Papa Leone XIV in Africa: "Il mondo è devastato da una manciata di tiranni"


Bamenda - Prosegue il viaggio di Papa Leone XIV in Africa, tra incontri istituzionali e messaggi centrati sulla pace e sulla riconciliazione nei contesti segnati da conflitti. Dopo la tappa in Algeria, il Pontefice è arrivato in Camerun, dove ha avviato una serie di interventi pubblici nelle principali città del Paese.

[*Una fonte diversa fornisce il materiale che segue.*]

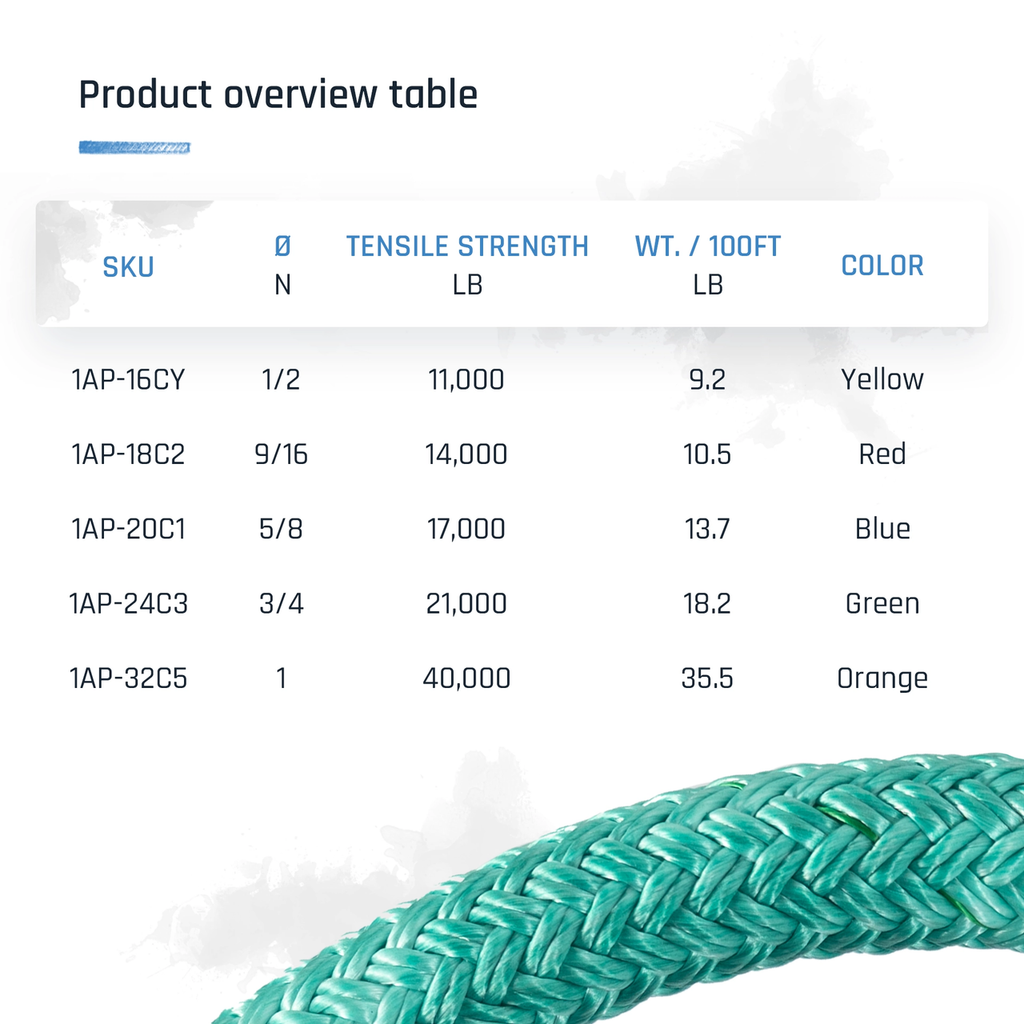This screenshot has height=1024, width=1024.
Task: Select the Tensile Strength column header
Action: (467, 247)
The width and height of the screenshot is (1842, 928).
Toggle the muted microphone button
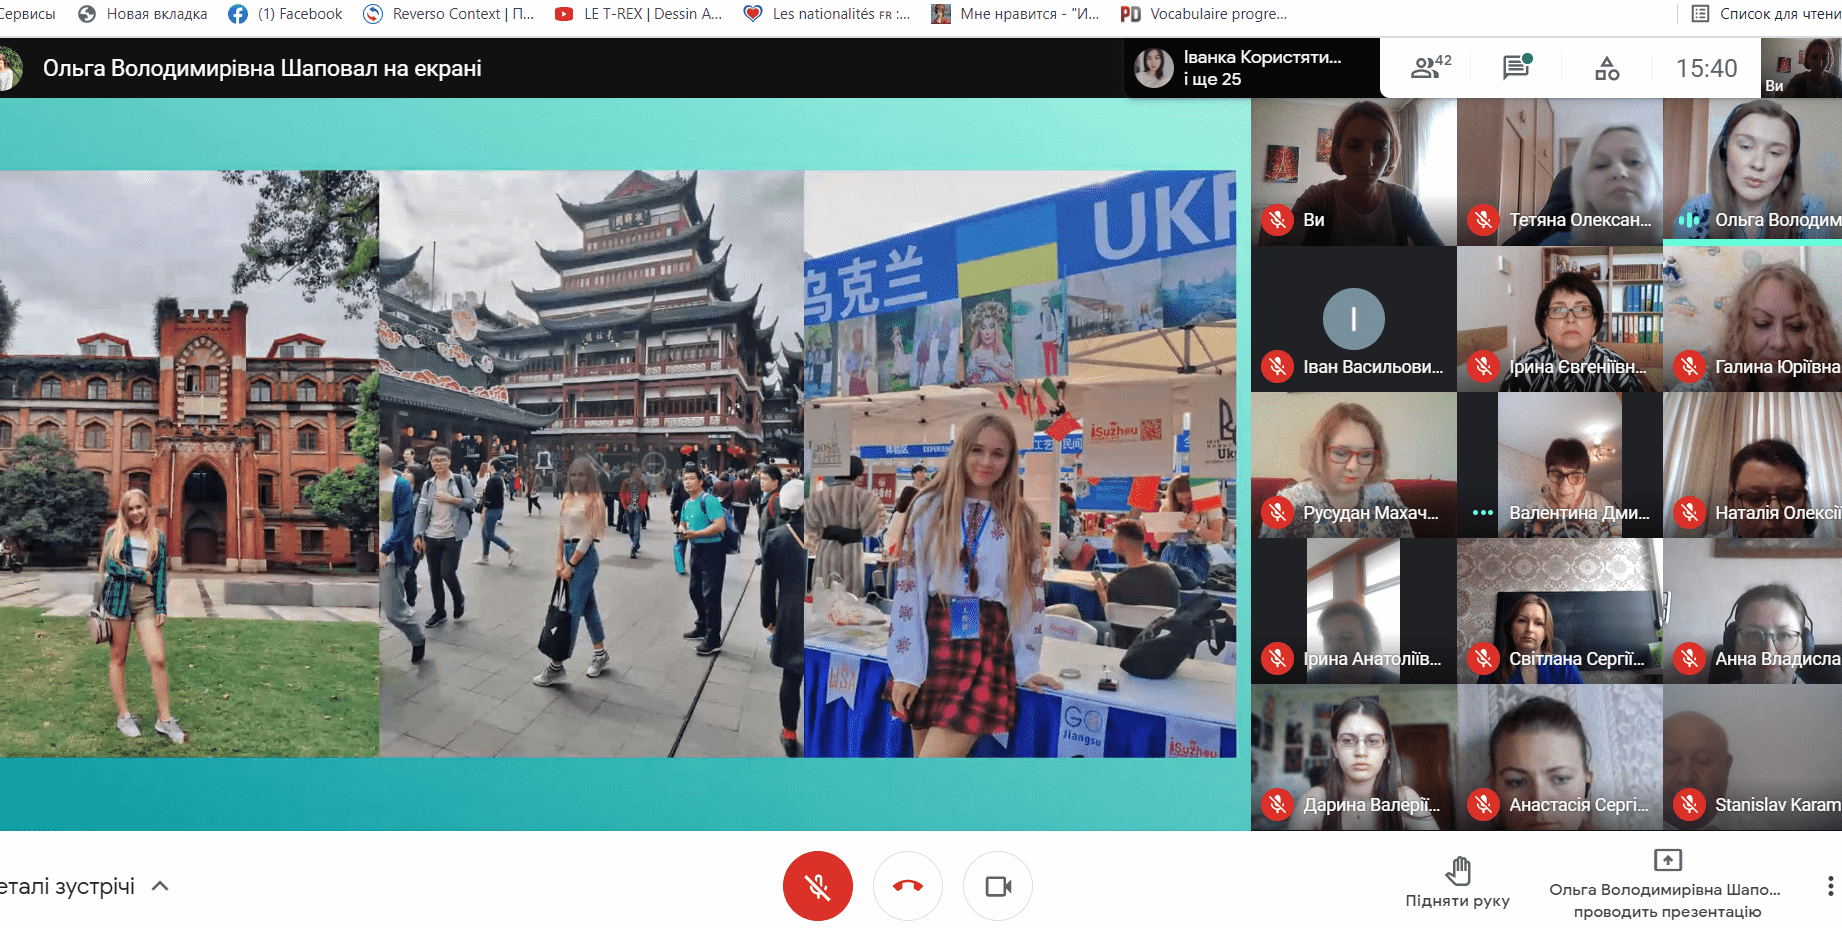(817, 886)
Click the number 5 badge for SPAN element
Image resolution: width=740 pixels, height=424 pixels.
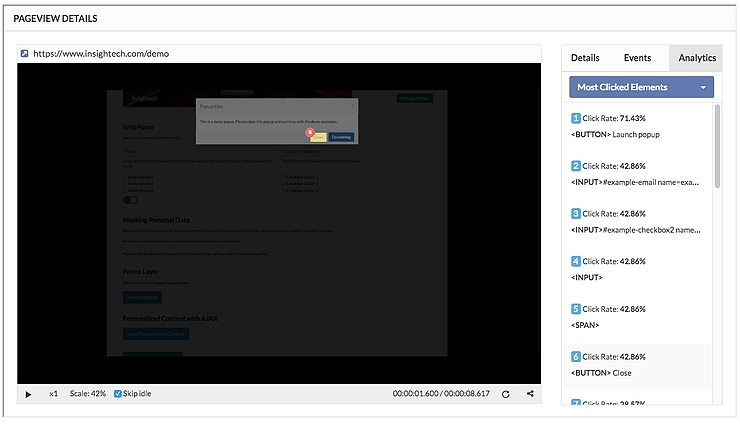pos(575,309)
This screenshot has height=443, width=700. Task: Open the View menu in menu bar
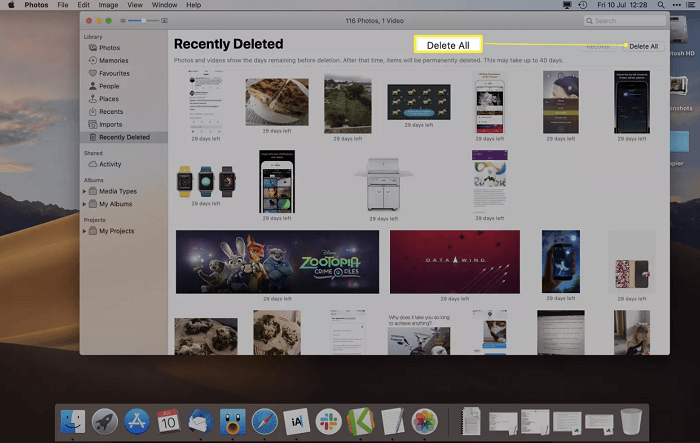click(x=135, y=5)
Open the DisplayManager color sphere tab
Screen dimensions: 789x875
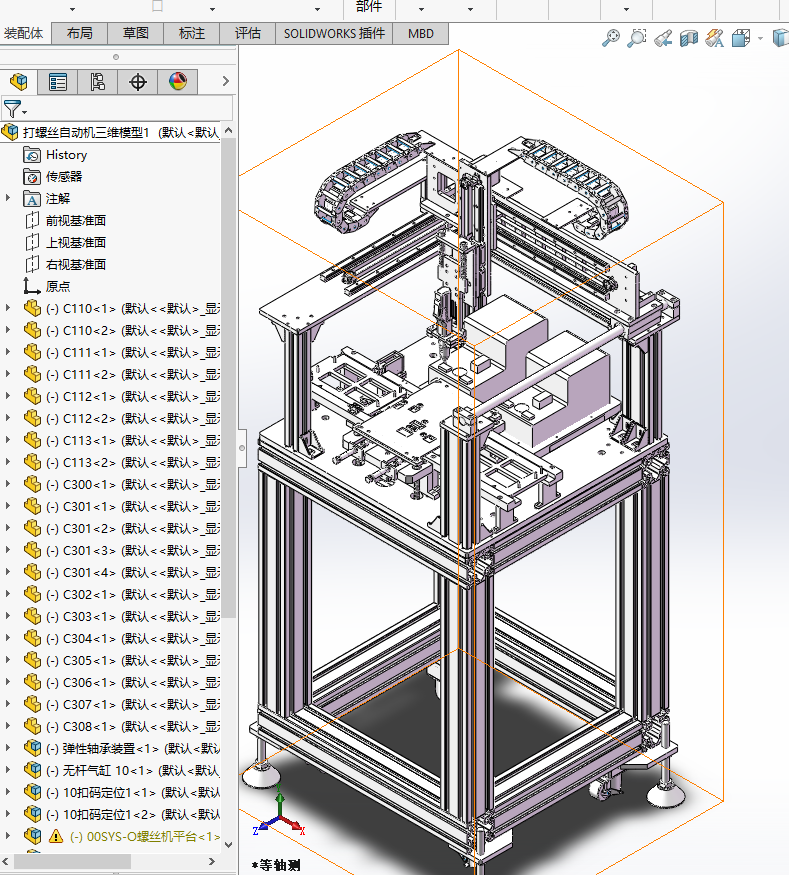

Nel suo discorso a Bamenda, una delle aree più colpite dal conflitto anglofono che da anni interessa il Camerun, Leone XIV ha richiamato la comunità internazionale e i leader politici a un cambio di paradigma, criticando duramente chi “investe miliardi nella guerra” e denunciando un mondo “devastato da una manciata di tiranni”. Il Papa ha inoltre condannato l’uso della religione come strumento di legittimazione dei conflitti, chiedendo un “cambio di rotta decisivo” e una pace “disarmata e disarmante”, fondata su giustizia e fiducia reciproca.

Le parole del Pontefice hanno però innescato nuove reazioni negli Stati Uniti. Il presidente Donald Trump è intervenuto sui social criticando le posizioni del Papa, con riferimenti alla politica internazionale e alla minaccia nucleare iraniana. Anche il vicepresidente JD Vance ha espresso perplessità sulle dichiarazioni in materia di guerra e dottrina morale, richiamando il concetto di “guerra giusta” e citando il contesto storico della Seconda guerra mondiale.

Alle critiche ha risposto indirettamente la Conferenza episcopale statunitense, ribadendo la necessità di distinguere tra riflessione teologica e scelte politiche, e sottolineando la complessità delle situazioni di conflitto.

Intanto il viaggio apostolico prosegue: dopo il Camerun, il programma prevede ulteriori tappe in Angola e Guinea Equatoriale, con l’obiettivo dichiarato di rafforzare il dialogo tra le nazioni e promuovere processi di pace nei territori più instabili del continente africano.